| AIM OF THE EXERCISE |
Can you convert the entries, starting at the line containing "Given: Click the Products tag icon" and ending at the line containing "pos(410,73)", into a JSON list of strings with one string per line and blank lines omitted?

| RAW DATA |
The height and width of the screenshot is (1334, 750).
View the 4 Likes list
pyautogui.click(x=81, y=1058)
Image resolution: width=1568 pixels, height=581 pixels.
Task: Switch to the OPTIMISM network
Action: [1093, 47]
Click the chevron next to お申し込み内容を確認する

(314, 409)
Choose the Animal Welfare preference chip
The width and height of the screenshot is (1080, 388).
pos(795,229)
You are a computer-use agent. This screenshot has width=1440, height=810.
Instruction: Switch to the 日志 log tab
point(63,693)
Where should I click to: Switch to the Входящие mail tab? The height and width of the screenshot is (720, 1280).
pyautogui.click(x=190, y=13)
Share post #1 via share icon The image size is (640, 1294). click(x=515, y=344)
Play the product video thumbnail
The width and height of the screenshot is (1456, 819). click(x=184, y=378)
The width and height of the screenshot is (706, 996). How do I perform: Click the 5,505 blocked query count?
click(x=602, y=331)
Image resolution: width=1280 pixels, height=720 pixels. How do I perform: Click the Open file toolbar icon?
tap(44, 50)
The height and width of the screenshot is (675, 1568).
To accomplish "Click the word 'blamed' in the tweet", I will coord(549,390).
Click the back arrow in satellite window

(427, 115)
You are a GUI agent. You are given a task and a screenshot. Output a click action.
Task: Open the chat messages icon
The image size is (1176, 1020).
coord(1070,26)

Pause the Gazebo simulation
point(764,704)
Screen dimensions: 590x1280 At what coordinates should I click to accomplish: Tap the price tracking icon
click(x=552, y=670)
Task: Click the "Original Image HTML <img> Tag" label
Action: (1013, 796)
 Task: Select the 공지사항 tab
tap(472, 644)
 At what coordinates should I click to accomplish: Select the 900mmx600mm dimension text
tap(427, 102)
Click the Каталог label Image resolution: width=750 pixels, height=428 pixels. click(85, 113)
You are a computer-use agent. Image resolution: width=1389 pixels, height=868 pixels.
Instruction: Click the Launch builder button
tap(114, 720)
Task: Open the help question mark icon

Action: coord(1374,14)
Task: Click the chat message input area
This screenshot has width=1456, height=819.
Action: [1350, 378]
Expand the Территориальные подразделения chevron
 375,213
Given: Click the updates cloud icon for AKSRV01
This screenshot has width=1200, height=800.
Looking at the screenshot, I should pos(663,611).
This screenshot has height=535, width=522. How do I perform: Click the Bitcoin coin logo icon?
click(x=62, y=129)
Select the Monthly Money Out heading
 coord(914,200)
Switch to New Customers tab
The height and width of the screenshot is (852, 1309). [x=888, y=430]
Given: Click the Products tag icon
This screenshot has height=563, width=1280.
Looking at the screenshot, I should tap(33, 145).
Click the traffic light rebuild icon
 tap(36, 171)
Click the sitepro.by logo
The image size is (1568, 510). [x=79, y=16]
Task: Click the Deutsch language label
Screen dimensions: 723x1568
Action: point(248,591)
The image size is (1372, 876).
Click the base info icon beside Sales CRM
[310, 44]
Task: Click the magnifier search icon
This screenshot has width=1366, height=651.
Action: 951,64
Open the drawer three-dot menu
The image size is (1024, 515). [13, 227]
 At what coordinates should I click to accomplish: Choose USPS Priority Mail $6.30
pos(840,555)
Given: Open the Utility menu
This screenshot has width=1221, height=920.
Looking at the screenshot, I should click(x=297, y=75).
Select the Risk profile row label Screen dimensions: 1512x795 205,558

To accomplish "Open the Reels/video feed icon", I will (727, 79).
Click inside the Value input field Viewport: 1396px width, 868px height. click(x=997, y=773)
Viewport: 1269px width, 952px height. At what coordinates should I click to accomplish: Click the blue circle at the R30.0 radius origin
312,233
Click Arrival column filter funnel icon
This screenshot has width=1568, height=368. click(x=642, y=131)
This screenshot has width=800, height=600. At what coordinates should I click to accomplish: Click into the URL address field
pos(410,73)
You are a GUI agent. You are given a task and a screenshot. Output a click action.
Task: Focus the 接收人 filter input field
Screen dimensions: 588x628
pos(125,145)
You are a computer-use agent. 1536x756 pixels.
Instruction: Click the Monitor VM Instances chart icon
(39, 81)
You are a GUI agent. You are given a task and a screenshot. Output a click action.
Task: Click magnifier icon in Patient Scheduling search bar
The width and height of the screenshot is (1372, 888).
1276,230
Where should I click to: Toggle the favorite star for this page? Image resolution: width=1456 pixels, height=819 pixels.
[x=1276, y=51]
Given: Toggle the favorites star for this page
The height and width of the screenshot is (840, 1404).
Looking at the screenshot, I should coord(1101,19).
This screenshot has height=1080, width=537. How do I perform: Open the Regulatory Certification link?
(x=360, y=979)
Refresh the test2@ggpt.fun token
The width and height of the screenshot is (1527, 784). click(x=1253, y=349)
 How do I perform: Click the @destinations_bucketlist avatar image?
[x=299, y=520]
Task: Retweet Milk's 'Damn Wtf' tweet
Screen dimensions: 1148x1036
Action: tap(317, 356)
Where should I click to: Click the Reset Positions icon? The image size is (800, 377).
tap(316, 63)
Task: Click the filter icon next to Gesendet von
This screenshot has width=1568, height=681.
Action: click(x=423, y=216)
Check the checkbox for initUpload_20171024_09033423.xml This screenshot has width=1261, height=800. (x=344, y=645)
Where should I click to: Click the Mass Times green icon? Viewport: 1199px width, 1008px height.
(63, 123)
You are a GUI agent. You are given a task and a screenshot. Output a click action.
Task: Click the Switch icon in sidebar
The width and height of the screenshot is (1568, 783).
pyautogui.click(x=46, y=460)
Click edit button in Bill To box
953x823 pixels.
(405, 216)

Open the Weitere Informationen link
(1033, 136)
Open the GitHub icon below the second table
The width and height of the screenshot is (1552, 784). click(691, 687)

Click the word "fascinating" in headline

| PROBLEM SOLUTION |
[
  "Given: Click the Products tag icon",
  "This screenshot has height=563, width=1280.",
  "Looking at the screenshot, I should tap(33, 145).",
  "Click the traffic light rebuild icon",
  " tap(36, 171)",
  "Click the sitepro.by logo",
  "The image size is (1568, 510). [x=79, y=16]",
  "Task: Click the Deutsch language label",
  "Screen dimensions: 723x1568",
  "Action: point(248,591)",
  "The image size is (1372, 876).",
  "Click the base info icon beside Sales CRM",
  "[310, 44]",
  "Task: Click the magnifier search icon",
  "This screenshot has width=1366, height=651.",
  "Action: 951,64",
  "Open the drawer three-dot menu",
  "The image size is (1024, 515). [13, 227]",
  " At what coordinates should I click to accomplish: Choose USPS Priority Mail $6.30",
  "pos(840,555)",
  "Given: Open the Utility menu",
  "This screenshot has width=1221, height=920.",
  "Looking at the screenshot, I should click(x=297, y=75).",
  "Select the Risk profile row label Screen dimensions: 1512x795 205,558",
  "To accomplish \"Open the Reels/video feed icon\", I will (727, 79).",
  "Click inside the Value input field Viewport: 1396px width, 868px height. click(x=997, y=773)",
  "Viewport: 1269px width, 952px height. At what coordinates should I click to accomplish: Click the blue circle at the R30.0 radius origin",
  "312,233",
  "Click Arrival column filter funnel icon",
  "This screenshot has width=1568, height=368. click(x=642, y=131)",
  "This screenshot has width=800, height=600. At what coordinates should I click to accomplish: Click into the URL address field",
  "pos(410,73)"
]